Post by Robert Kozeluh
Hey guys, I could really use some help on a problem I have. I have
been stuggling with it in Matlab for many hours now to no avail. Here
Question 5 Traveling salesman Location of 6 cities around UOIT is
given as follows. City X- coordinates Y-coordinates
Oshawa (UOIT) 0 0
Toronto -50 -10
Barrie -49 100
Ottawa 100 300
Brampton -100 5
Hamilton 130 -8
a. Locate these cities in a graph and use unique symbols to
distinguish them.
b. Using straight distance between cities, find out what is the best
sequence to visit all the cities with less fuel consumption and show
the best sequence on the previous graph.
c. Find what is the least amount of money in dollars the sales
person
is going pay during his trip. (01 L of gas = 83 cents) and the time
he will be behind the wheel, assuming that sales person drives at a
constant speed of 110 Km/h.
If anyone can help me I would be very grateful! TIA!!!

○ ○ ○ ○ ○ ○ ○

**Exercise:** Write the next part of the forum post asking for help with the six-city traveling salesman problem, starting right after its last sentence.

(Items listed in a dataset)
○ ○ ○ ○ ○ ○ ○

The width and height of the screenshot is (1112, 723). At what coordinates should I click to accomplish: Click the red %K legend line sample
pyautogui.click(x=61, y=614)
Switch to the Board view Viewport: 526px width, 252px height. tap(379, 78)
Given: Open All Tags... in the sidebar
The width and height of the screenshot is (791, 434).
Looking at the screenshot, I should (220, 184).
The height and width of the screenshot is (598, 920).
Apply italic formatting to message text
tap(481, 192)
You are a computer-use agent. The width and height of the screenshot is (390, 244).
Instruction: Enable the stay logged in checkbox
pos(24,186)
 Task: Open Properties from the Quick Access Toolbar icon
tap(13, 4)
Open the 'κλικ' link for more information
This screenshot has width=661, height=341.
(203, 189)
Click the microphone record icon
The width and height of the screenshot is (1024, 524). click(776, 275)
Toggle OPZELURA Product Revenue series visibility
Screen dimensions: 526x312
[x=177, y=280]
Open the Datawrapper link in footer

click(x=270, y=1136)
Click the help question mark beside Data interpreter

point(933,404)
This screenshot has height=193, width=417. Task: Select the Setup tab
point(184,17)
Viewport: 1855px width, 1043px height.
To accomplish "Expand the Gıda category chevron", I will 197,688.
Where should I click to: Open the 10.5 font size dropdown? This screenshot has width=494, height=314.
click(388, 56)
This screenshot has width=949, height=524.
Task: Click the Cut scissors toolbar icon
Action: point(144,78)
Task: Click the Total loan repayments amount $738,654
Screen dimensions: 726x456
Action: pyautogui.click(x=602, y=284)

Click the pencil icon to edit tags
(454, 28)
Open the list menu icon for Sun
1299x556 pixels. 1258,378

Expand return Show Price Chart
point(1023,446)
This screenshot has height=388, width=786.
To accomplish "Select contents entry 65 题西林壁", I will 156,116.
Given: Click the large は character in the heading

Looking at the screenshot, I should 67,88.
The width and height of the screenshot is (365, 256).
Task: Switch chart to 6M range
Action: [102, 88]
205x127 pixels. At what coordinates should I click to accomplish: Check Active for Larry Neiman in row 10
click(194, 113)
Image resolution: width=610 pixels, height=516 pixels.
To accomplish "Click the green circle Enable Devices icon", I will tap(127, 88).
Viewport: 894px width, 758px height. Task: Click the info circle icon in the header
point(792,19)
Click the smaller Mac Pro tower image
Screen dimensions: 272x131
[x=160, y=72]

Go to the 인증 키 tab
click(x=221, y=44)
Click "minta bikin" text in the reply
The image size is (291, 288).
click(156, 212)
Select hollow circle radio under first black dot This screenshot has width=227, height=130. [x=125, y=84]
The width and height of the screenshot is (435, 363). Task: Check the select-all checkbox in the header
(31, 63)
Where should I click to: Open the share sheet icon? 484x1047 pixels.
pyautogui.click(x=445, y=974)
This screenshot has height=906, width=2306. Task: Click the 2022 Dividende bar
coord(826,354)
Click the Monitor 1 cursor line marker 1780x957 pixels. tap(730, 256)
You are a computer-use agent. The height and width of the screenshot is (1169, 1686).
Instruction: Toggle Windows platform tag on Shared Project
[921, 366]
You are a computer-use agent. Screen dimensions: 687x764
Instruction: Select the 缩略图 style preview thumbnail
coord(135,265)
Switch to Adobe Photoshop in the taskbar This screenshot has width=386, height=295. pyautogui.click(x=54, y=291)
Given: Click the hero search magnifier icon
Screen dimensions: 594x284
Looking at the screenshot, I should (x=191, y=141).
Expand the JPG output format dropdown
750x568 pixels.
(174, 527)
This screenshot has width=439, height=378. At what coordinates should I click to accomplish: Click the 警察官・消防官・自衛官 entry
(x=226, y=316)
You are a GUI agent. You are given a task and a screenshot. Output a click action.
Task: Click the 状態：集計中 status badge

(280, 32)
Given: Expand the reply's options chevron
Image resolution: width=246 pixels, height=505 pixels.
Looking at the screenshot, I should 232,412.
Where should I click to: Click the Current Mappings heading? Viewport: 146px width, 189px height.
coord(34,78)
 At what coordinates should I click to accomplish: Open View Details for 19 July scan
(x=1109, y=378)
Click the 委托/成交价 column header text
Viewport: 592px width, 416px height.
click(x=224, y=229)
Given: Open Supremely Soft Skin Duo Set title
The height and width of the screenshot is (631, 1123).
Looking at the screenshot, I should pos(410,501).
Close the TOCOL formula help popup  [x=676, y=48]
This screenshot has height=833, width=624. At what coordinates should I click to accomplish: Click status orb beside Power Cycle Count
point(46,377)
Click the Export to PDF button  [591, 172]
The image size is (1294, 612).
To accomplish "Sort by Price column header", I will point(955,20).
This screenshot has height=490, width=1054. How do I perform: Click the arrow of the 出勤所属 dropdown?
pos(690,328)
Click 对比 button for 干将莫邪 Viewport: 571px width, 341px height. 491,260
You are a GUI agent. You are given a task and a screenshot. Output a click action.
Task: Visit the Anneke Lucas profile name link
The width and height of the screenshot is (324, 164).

○ ○ ○ ○ ○ ○ ○

**Response to this exercise:**
Ken Davis

2004-10-30 18:40:54 UTC

Permalink

Post by Robert Kozeluh
Hi there Ken, I realize that it's difficult to feel sympathy for
someone that has not shown initiative, but I can assure you I have
already given myself high blood pressure over this Matlab assignment.
I didn't post any of my code because I am ony able to do the very
first part of this problem, which is plotting the points and
labelling them. I am terrible at Matlab and programming in general.
Question 5 - Traveling salesman Location of 6 cities around UOIT is
given as follows. City X- coordinates Y-coordinates
Oshawa (UOIT) 0 0
Toronto -50 -10
Barrie -49 100
Ottawa 100 300
Brampton -100 5
Hamilton 130 -8
a. Locate these cities in a graph and use unique symbols to
distinguish them.
b. Using straight distance between cities, find out what is the best
sequence to visit all the cities with less fuel consumption and show
the best sequence on the previous graph.
c. Find what is the least amount of money in dollars the sales person
is going pay during his trip. (01 L of gas = 83 cents) and the time
he will be behind the wheel, assuming that sales person drives at a
constant speed of 110 Km/h.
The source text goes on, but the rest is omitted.